** Source passage **
In Florida Panhandle, resilience battles uncertain ability to rebuild

Grand Ridge, Fla., resident Mary Walden receives cleaning supplies from volunteer Wilma Johnson at the town's emergency distribution point last month. Residents have relied heavily upon donations since hurricane Michael swept through the area Oct. 10. And some distribution centers have had to close.

Carmen K. Sisson

November 9, 2018

The line is endless. Cars arrive soon after daylight, snaking in a semicircle around Grand Ridge, Fla., Town Hall as volunteers dole out cases of water, baby diapers, hygiene kits, and cleaning supplies.

Inside the red brick building, town manager J.R. Moneyham stares at a card on his desk: “There is always hope!” it proclaims in looping cursive. But things don’t feel very hopeful. Mr. Moneyham vacillates between flinty anger and choked-back tears. Mostly though, he worries about the town’s residents. 

“They were poor to start with, and now they’re out there sleeping in tents,” Moneyham says. “I’m a pretty tough old guy, but I can’t deal with days like this every day.”

Why We Wrote This

Poor rural communities inland were caught off guard by hurricane Michael, and lapses in long-term recovery efforts can exacerbate existing inequality, experts say. But there is a strain of resilience that does not lie far beneath the surface.

** Collected data **
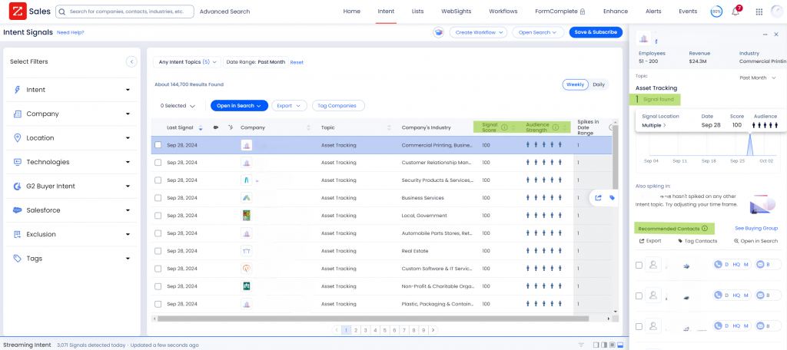
Task: Click the See Buying Group link
Action: click(x=755, y=228)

** Tasks for this exercise **
(a) Using the Florida Panhandle article, explain in one to three sentences why town manager J.R. Moneyham worries about Grand Ridge's residents.
(b) According to the Florida Panhandle article, on what date did hurricane Michael sweep through the Grand Ridge area?
(c) Quote everything in the Florida Panhandle article from "The line is" down to "and cleaning supplies.".

** Results for each task **
(a) Moneyham worries because the residents were already poor before hurricane Michael, and now many are sleeping in tents. He says that even as a tough person, he can't handle days like this every day.

(b) Oct. 10

(c)
The line is endless. Cars arrive soon after daylight, snaking in a semicircle around Grand Ridge, Fla., Town Hall as volunteers dole out cases of water, baby diapers, hygiene kits, and cleaning supplies.